Kids with special needs can get as much enjoyment from a fun activity as any other kid. They just need to be reminded of all the things they can do, and how to do them safely. Some activities even provide opportunities for kids to practice their skills in math, reading, and speech.
Special education students are often relegated to the sidelines, whether it’s in social situations or educational activities. But there is no reason these students can’t join their peers in fun activities, especially if they have disabilities that prevent them from engaging in physical activity.
There are a number of activities that allow them to do so and bring them together with their classmates. That way, they’ll build relationships that will last a lifetime. While it’s important to consider the needs of special education students, it’s also important to remember that they want to be included and treated like everyone else.
Working with kids who have disabilities can be tricky and challenging, but it can also be a lot of fun. We know that you want to help these kids learn and grow, so we’ve put together a list of activities that will keep them engaged and learning in a way that’s fun for everyone involved. And if you’re a parent looking to make learning at home more engaging for your special needs student, you’re in the right place.
Special education students require a lot of extra attention and care, both in the classroom and in their after-school activities. It’s important to find activities that are fun, engaging, and easy for them to understand. That’s why it’s important to consider hands-on activities that combine multiple senses and that children can do with very little adult supervision.
Here are some activities that you can use with your special education students:
Paint is a great way to engage multiple senses, especially smell, sight, and touch! By creating art, your students will be able to express themselves independently and creatively.
- Clay and Play-Doh
Molding clay and Play-Doh is an excellent activity for fine motor skills. Kids can create different shapes and textures simply by kneading the dough in their fingers or using a rolling pin. Plus they can make their own jewellery like necklaces using pipe cleaners or popsicle sticks.
- Colouring Books
Colouring books are one of the best ways to encourage creativity because they allow kids to express themselves through colour choice as well as line drawing on blank paper (which may be more difficult for special needs students).

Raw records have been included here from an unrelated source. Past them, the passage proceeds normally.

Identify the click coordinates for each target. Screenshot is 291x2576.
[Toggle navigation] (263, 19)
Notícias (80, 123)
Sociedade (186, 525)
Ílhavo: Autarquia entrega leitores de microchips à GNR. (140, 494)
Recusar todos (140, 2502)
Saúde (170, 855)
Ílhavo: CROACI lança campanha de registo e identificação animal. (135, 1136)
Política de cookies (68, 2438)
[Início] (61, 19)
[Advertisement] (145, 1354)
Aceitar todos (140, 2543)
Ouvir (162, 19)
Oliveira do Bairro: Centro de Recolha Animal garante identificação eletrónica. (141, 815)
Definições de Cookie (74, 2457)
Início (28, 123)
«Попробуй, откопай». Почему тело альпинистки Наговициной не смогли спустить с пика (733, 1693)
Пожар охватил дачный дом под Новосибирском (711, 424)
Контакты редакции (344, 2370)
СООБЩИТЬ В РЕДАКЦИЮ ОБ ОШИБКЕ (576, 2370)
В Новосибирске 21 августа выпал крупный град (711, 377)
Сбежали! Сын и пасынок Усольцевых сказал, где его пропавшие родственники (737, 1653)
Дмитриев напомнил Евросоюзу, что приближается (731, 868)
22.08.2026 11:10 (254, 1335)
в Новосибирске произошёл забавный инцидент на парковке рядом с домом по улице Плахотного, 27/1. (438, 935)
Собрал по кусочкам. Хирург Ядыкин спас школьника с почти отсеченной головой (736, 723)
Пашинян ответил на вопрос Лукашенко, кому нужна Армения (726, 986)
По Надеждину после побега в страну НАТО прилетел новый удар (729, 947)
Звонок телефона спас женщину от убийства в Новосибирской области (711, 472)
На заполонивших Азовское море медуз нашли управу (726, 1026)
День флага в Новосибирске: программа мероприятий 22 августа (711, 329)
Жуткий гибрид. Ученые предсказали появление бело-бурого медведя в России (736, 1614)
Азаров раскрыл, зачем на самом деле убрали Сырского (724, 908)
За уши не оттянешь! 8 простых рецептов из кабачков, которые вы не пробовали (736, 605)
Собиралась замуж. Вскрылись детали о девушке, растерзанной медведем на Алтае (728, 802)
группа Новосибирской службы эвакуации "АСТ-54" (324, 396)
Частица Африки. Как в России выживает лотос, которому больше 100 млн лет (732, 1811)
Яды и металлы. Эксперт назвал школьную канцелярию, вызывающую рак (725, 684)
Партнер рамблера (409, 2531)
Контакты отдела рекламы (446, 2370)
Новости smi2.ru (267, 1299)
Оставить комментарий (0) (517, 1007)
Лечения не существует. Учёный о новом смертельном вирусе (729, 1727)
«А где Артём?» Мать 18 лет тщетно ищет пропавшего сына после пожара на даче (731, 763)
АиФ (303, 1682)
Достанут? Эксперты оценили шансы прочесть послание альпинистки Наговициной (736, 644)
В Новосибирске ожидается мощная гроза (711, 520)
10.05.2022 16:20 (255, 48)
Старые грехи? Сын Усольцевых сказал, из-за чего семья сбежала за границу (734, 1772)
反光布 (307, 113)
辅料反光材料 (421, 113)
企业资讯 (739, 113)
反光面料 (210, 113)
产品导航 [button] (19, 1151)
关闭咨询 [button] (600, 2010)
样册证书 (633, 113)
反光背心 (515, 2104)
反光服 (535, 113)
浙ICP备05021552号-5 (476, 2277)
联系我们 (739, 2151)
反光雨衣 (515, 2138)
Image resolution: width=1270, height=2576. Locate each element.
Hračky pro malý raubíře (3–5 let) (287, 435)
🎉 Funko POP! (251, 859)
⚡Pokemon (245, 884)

For older kids who want something more advanced.
- Scavenger Hunt
Students can go on a scavenger hunt in your classroom to find a list of items you made up beforehand. This will help them learn to follow directions and work together as a team.
This is a classic game that will have your students engaged in no time! You can make it as simple or as complicated as you want, with just numbers or words for younger students, and sentences or phrases for older students.
Bowling is a great social activity for children with special needs because there are no rules or regulations about how you have to play the game—just throw your ball down the lane.
- Balloon Games
Balloons can be used in many different ways to teach special education students about how things work. Blow up several balloons and then have each child hold one while they run around or walk around the room.